Stored dataset items
==*==

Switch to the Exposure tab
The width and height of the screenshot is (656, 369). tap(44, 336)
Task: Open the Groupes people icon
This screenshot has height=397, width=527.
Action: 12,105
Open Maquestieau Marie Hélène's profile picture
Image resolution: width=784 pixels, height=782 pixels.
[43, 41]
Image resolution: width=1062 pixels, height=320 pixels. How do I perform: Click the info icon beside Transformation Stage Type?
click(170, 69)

==*==

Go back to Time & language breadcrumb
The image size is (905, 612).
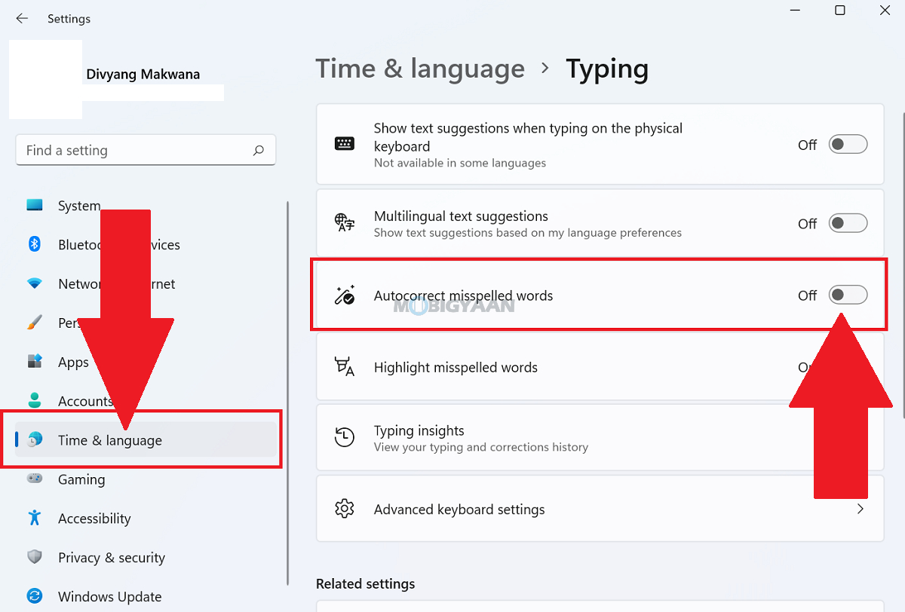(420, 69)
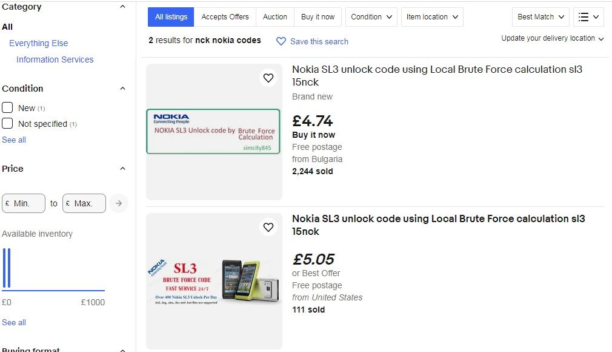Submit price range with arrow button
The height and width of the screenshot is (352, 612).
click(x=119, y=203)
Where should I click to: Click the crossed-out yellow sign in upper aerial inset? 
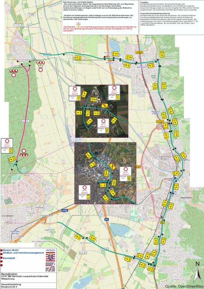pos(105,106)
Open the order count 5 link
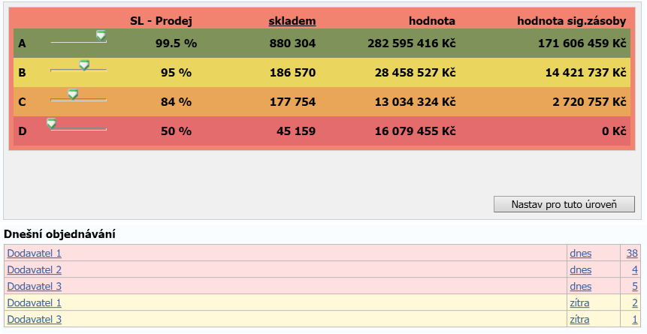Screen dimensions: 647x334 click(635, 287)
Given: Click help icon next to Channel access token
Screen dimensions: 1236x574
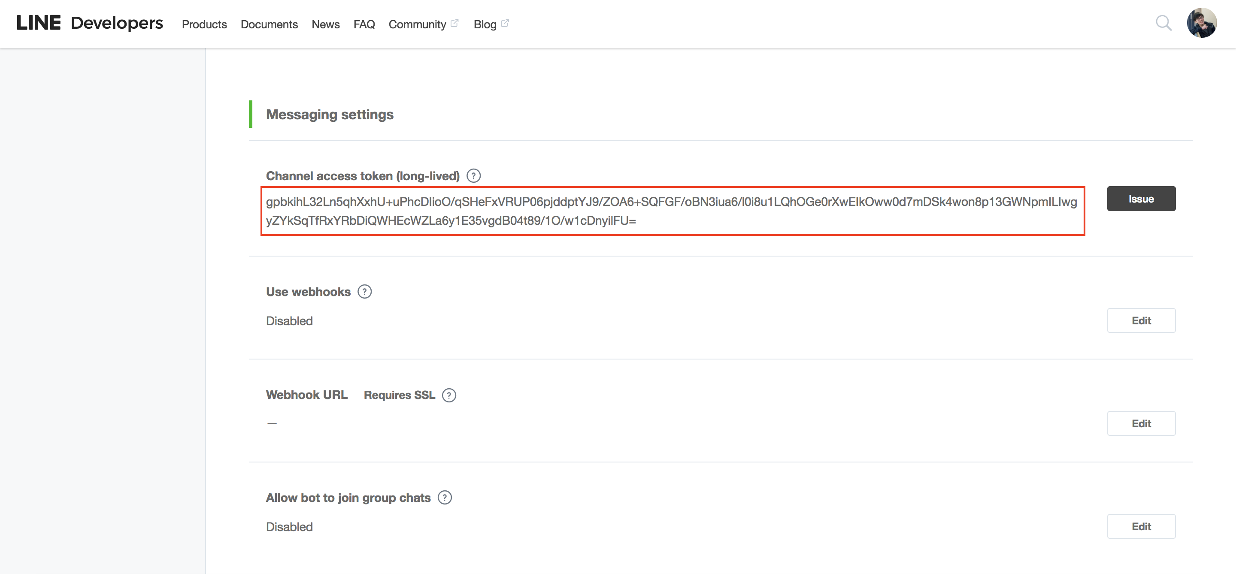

==*==

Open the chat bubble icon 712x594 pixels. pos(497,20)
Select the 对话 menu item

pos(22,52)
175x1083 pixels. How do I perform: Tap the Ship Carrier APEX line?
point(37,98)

==*==

**Work to complete**
Copy out the material above verbatim, from the line containing "Switch to the Exposure tab" to the line containing "click(170, 69)", including both of those lines.

**Output**
Switch to the Exposure tab
The width and height of the screenshot is (656, 369). tap(44, 336)
Task: Open the Groupes people icon
This screenshot has height=397, width=527.
Action: 12,105
Open Maquestieau Marie Hélène's profile picture
Image resolution: width=784 pixels, height=782 pixels.
[43, 41]
Image resolution: width=1062 pixels, height=320 pixels. How do I perform: Click the info icon beside Transformation Stage Type?
click(170, 69)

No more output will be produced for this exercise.